MRS. BENEDICT: I imagine a great many of you are thinking that I slipped in on this program under false pretenses. You braved the summer heat and came on here to South Bend for the purpose of discussing weighty subjects-progressive legislation, constitutional interpretation and legal theory-and here you find half of your first afternoon devoted to "Votes for Women," a thoroughly frivolous subject which you have always connected in your mind with millinery, women's clubs and pink teas, your only knowledge of which has been by way of the comic cartoons and funny papers. But, gentlemen, if you feel this way about it, do not blame the chairman of your Program Committee, and don't blame me. He wrote and asked me to give a paper here on any subject of interest to the legal profession. I chose this subject, which I consider, honestly and seriously, the most fundamentally important subject before the American people today, and he stuck to his bargain. So you see me here today; very glad to be here in spite of the July heat; proud of the honor you have done an obscure and inexperienced lawyer of another city; and, I may add, confident that I can justify myself and the gentleman who was brave enough to invite me to come, in our belief that the political recognition of women is a subject of immediate interest to the legal profession. (Mrs. Benedict's paper will be found on page 257.)

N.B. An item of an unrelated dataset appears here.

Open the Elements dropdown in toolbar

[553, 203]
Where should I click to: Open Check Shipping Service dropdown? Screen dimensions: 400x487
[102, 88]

SECRETARY BATCHELOR: I do not think it is necessary for the Committee on Program to apologize for having Mrs. Benedict put this paper over on us, but I want to suggest that the

real reason why she was able to do it was because the committee knew that when we got her here we would get some little discussion out of her on Employers' Liability and Workmen's Compensation, so I cordially invite you all to be here tomorrow afternoon and hear Mrs. Benedict discuss some phases of that subject when it comes up.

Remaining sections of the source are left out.